Directive: How many lines of the records contain the string "height", matching case exactly? Reply with the number only.

Input rows:

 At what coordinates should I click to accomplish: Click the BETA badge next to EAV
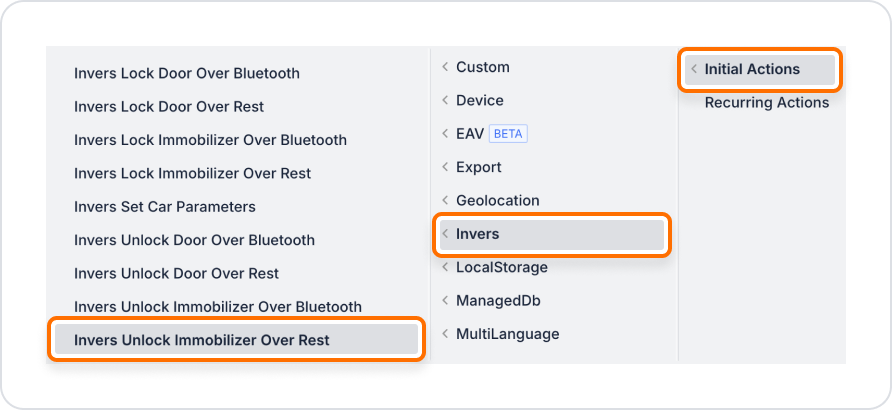click(x=508, y=134)
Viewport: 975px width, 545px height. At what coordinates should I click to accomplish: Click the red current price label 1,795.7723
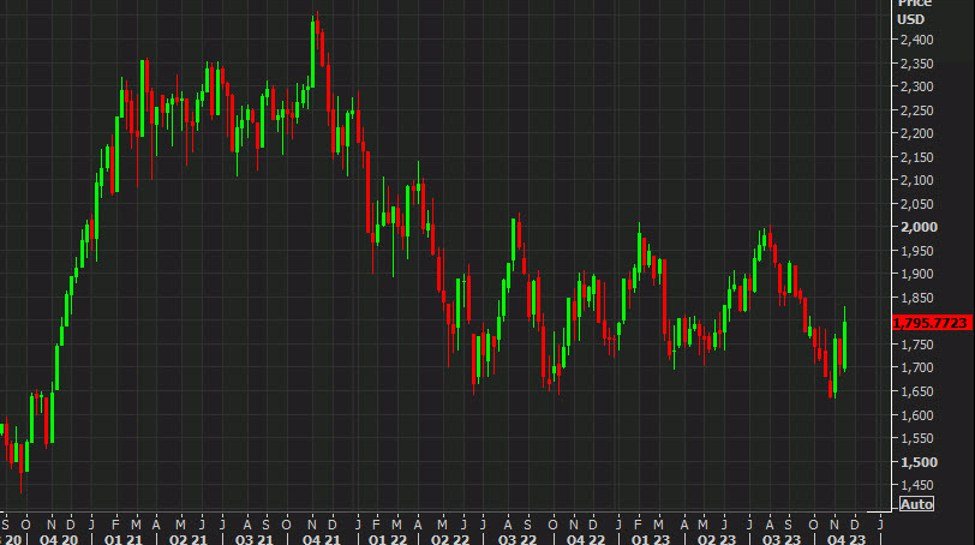pyautogui.click(x=931, y=322)
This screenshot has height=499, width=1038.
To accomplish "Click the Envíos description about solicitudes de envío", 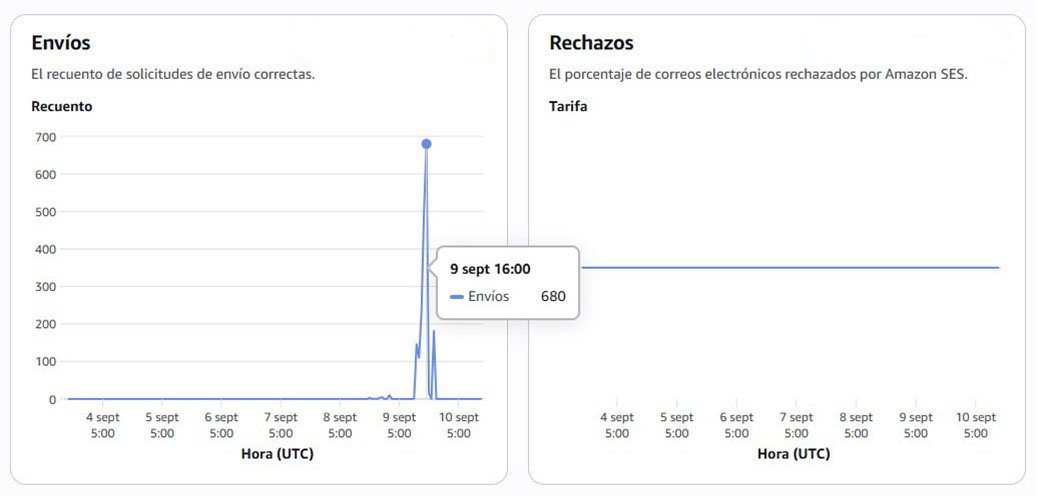I will (173, 75).
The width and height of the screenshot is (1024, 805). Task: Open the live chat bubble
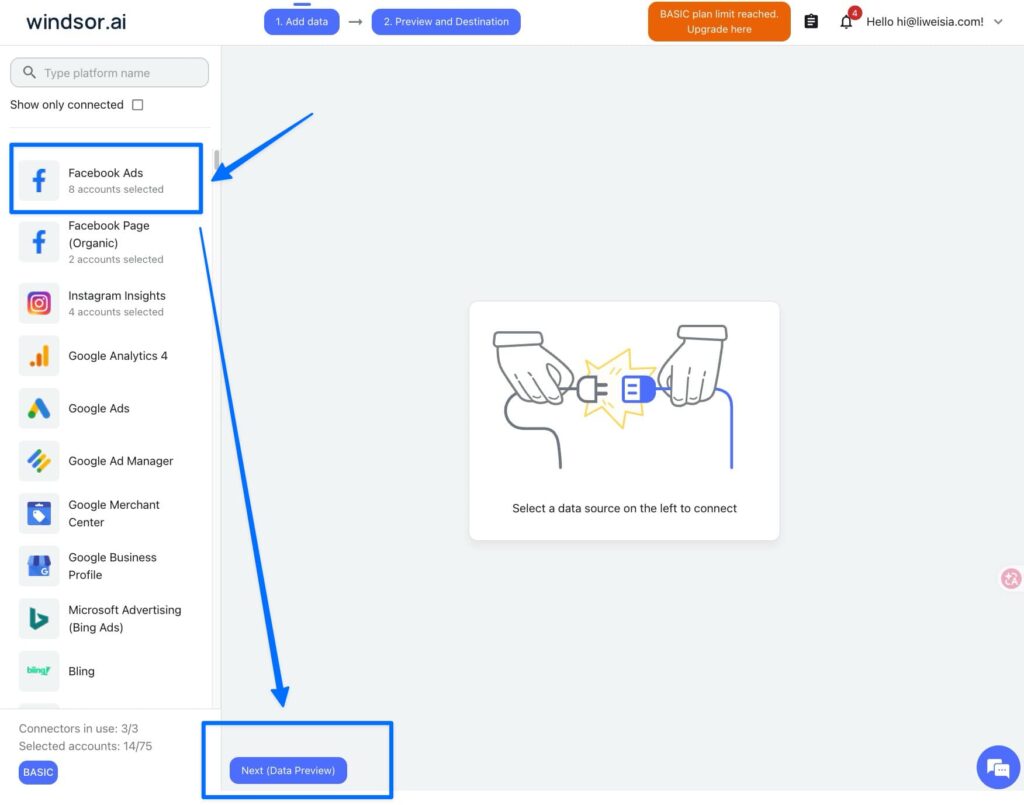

The result: 3